### YOUR TASKS
1: Summarize the excerpt on domain risk in two sentences.
2: According to the excerpt on domain risk, which functional organization can the site authority represent when the domain is a process industry plant?

### EXCERPT TO READ
The domain can be, for example, a complex domain such as, for instance, a process industry plant (e.g., a refinery). However, embodiments of the present disclosure are not limited to a particular type of domain. Risk associated with a domain can include (e.g., be based on), for example, a combination of the likelihood an event will occur in the domain and the potential consequences of the event.
At block 102, method 100 includes defining a number of boundaries (e.g., process indicators) associated with the domain, a number of disturbances associated with the domain, and a number of control mechanisms (e.g., risk mitigation mechanisms) associated with the domain. In embodiments in which the domain is a process industry plant, the definitions can be based on, for example, existing risk analyses that have previously been done, such as, for instance, hazard and operability (HAZOP) studies and/or layer of protection analyses.
As an example, the definitions of the number of boundaries associated with the domain, the number of disturbances associated with the domain, and the number of control mechanisms associated with the domain can be received from a first source. The first source can be, for example, a site authority(ies) associated with the domain. The site authority associated with the domain can be, for example, a source considered to be an expert on and/or reference for risks associated with the domain. For instance, in embodiments in which the domain is a process industry plant, the site authority can be an individual or group that represents the Health, Safety, and Environment (HSE) functional organization. As an additional example, the site authority can include representatives from engineering (e.g., across any discipline), training, and/or management for the domain.
The number of boundaries associated with the domain can include, for example, a temperature associated with the domain, a pressure associated with the domain, an amount of oxygen present in the domain, and/or air flow in the domain, among other types of boundaries. For instance, the number of boundaries can include flue gas oxygen, pass flow, flame scanner, tube metal temperature, draft pressure, burner pressure, flue gas temperature, column pressure, furnace stack oxygen, furnace flame out, furnace tube skin temperature, preheat exchanger inlet pressure, column overhead temperature, column bottoms temperature, diesel side stripper level, and/or overhead gas discharge, among other types of boundaries associated with the domain. However, embodiments of the present disclosure are not limited to these boundary examples, and can include other types of boundaries associated with the domain.
The number of disturbances associated with the domain can include, for example, a number of possible events in the domain that can threaten the number of boundaries associated with the domain. For instance, the number of disturbances can include a crude switch, a rapid fuel heating value change, water carryover from a desalter, a rapid reduction in feed rate, changing burners in operation, a crude tank switch, unsettled water in a crude tank, a rain shower, a furnace fuel gas quality change, feed rate changes, and/or changing a furnace burner configuration, among other types of disturbances associated with the domain.

[A block of data]
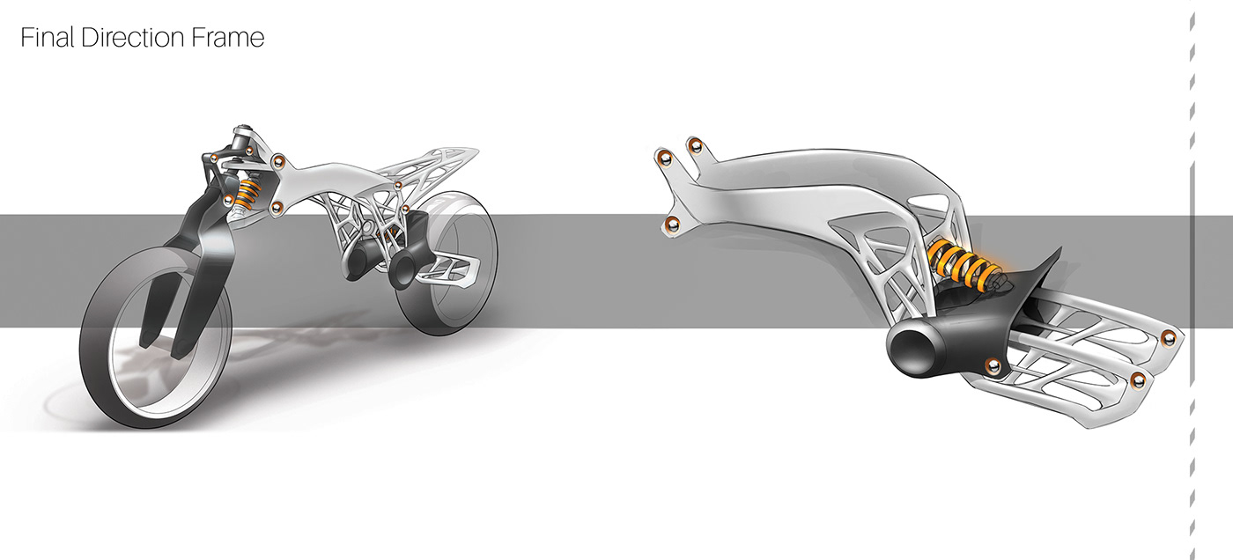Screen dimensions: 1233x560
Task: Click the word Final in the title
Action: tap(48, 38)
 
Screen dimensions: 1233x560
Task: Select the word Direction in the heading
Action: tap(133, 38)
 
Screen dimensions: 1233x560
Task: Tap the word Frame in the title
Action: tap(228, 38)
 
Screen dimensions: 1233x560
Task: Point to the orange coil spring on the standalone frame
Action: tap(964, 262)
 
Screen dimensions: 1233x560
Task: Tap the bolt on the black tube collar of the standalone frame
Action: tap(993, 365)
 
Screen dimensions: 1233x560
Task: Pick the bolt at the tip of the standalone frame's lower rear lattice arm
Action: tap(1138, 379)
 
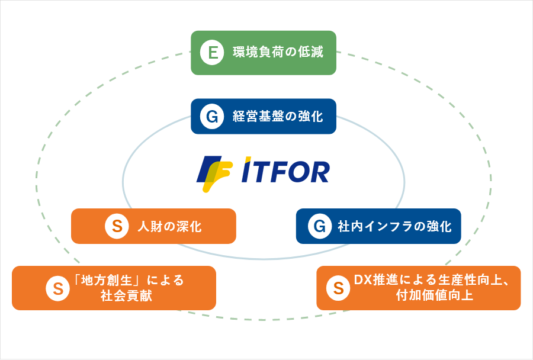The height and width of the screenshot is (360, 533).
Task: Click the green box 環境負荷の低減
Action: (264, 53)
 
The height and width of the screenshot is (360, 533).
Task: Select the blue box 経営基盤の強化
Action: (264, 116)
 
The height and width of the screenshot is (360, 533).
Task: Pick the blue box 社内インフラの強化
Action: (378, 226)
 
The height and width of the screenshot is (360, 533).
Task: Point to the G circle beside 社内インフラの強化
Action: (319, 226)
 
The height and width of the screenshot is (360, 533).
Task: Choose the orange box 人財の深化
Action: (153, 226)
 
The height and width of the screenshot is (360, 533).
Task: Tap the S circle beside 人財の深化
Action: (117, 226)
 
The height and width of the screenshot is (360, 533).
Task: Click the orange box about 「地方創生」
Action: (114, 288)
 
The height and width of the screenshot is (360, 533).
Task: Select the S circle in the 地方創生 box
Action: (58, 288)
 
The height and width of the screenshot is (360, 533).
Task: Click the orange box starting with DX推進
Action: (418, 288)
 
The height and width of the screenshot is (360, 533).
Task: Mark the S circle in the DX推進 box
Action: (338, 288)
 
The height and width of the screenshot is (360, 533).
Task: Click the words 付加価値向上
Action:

### EXERCISE RESULTS
1: Risk in a domain such as a refinery can combine the likelihood that an event will occur with the event's potential consequences, and a method defines the domain's boundaries, disturbances, and control mechanisms, with definitions that can come from a site authority and draw on earlier analyses such as HAZOP studies. Boundaries can include temperature, pressure, oxygen, and air flow, while disturbances are possible events that can threaten those boundaries, such as a crude switch, a rain shower, or feed rate changes.

2: The Health, Safety, and Environment (HSE) functional organization.